Strategic Storytelling for Senior Leaders
At the top, the rules change completely.
The higher you climb, the more people expect you to have the answers. The data. The strategy. The plan. And so most senior leaders do what feels safe — they lead with facts, figures, and frameworks.
And then they wonder why the message didn’t land.
Here’s the uncomfortable truth: the most powerful communicators in any boardroom, any leadership team, any industry conference, are rarely the ones with the best data. They’re the ones with the best stories.
Facts inform. Stories move people. And at the senior level, moving people is the whole job.
Why storytelling is a senior leadership skill
This isn’t about being a raconteur. It isn’t about warmth or likeability — though those don’t hurt. Strategic storytelling for executives and CEOs is about one thing: influence.
When you need a board to back a difficult decision, a leadership team to commit to a new direction, or a room full of sceptics to believe in a vision they can’t yet see — data alone won’t get you there.
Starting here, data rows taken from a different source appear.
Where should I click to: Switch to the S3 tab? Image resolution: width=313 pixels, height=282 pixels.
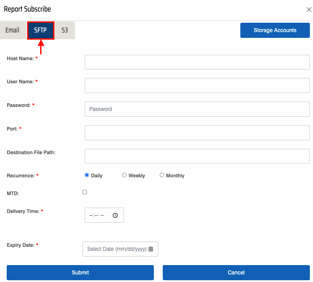click(x=65, y=30)
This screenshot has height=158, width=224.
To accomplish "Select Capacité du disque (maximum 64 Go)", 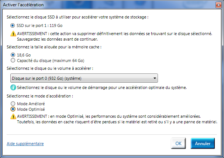I will pos(14,60).
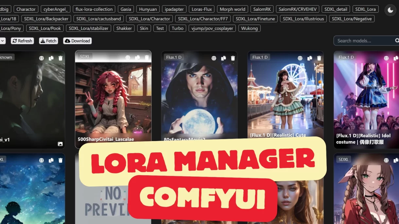Click the search magnifier icon
Viewport: 399px width, 224px height.
pos(397,40)
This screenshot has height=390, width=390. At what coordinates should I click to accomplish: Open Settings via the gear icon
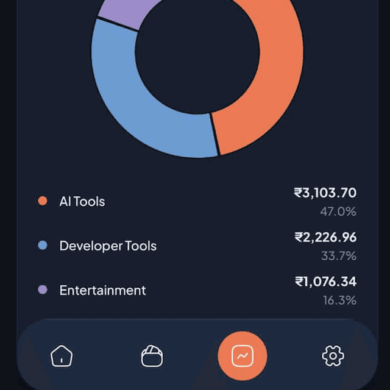333,355

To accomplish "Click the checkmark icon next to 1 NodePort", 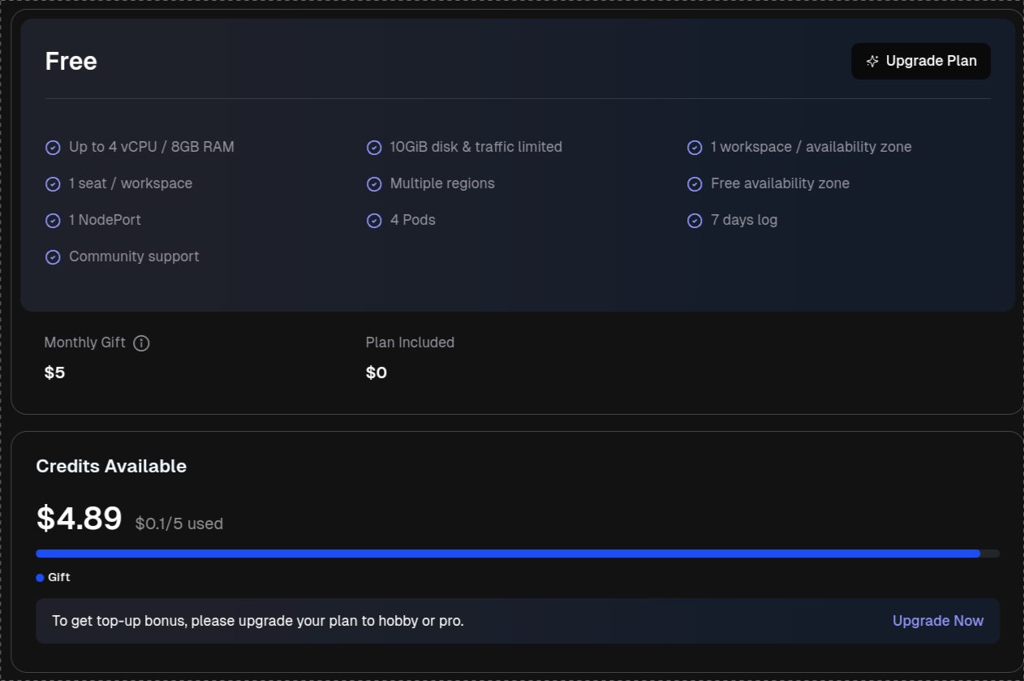I will pyautogui.click(x=53, y=220).
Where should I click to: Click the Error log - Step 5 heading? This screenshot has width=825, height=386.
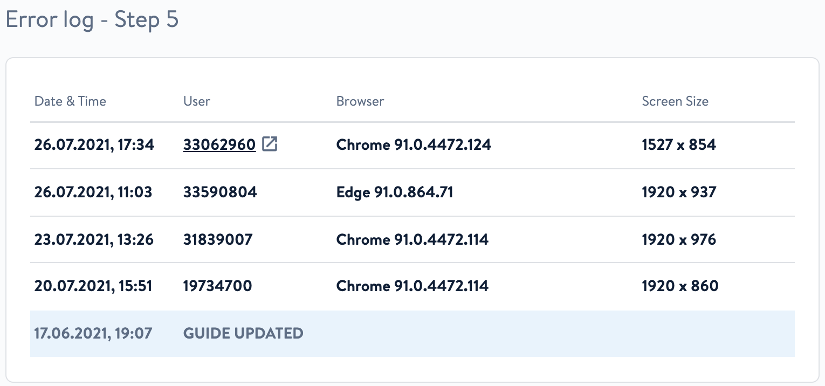pyautogui.click(x=92, y=20)
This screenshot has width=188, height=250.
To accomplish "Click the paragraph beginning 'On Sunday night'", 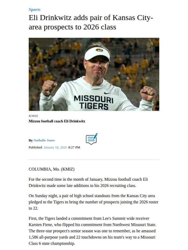I will click(93, 202).
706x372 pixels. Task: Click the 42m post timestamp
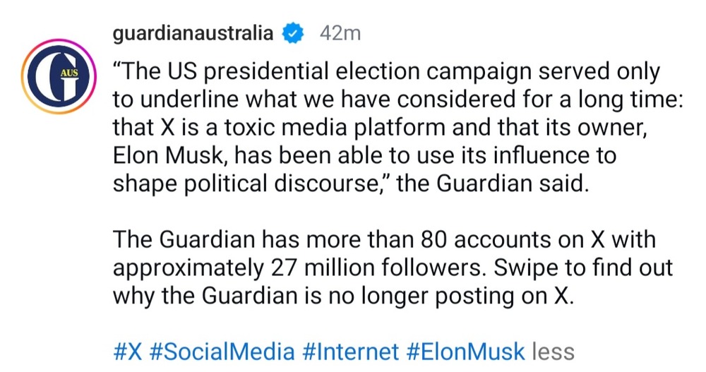[340, 33]
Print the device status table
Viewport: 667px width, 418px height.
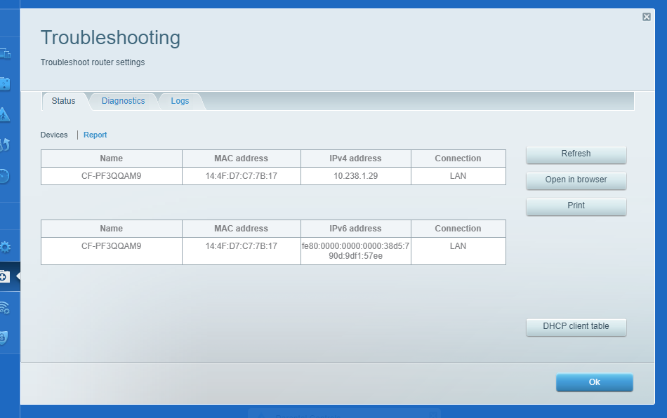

A well-chosen story, told with precision and purpose, does what a slide deck never can. It creates the emotional context that makes rational decisions feel not just logical, but right.
That’s not soft skills. That’s leadership.
The three things that have to align
Strategic storytelling at the executive level isn’t about telling more stories. It’s about telling the right ones — and telling them well.
The right story — chosen deliberately, not because it’s comfortable or familiar, but because it makes exactly the point that needs to be made in that room on that day.
The right framing — context is everything. The same story told differently can inspire a room or confuse it. Precision in the setup is what separates great executive storytellers from average ones.
The right purpose — every story needs a job to do. If it doesn’t serve your message, it doesn’t belong in your presentation. Vague stories with no clear point don’t make leaders look thoughtful. They make them look uncertain.
The “So What?” test
Every story you tell at the senior level has to pass one test before it earns its place.
So what?
If the answer isn’t immediately clear — to you and to your audience — the story isn’t ready. At the executive level, people are watching everything. A story that doesn’t land doesn’t just get forgotten. It quietly erodes credibility.
Finding your stories
Most senior leaders have more powerful material than they realise. It’s sitting in their career, their decisions, their failures, their turning points. The experiences that shaped how they lead. The moments that tested them.
In my executive storytelling coaching, we go on a deep dive into that material — professional and personal — to uncover the stories worth telling and understand exactly what each one can do.
Think of it as opening the filing cabinet of your career and finding that some of those folders contain gold. You just never knew which ones to open.
Some stories you’ll use constantly. Others will be powerful but rare. A few will surprise you completely.
Seamless, not sprinkled
At the senior level, a story that feels forced is worse than no story at all. The audience — often experienced, often perceptive — will notice immediately.
Great executive storytelling coaching teaches you how to build stories into your communication so they feel inevitable. Like they were always meant to be there.
Who this coaching is for
CEOs and managing directors who need to lead through uncertainty and bring people with them.
Senior executives presenting to boards, investors, or government.
Leaders driving change who need their people to believe in a direction they can’t yet see.
If your role requires you to influence, persuade, and inspire at the highest levels — this is the skill that ties everything else together.
Facts inform. Stories move people.
At the top, that distinction is everything.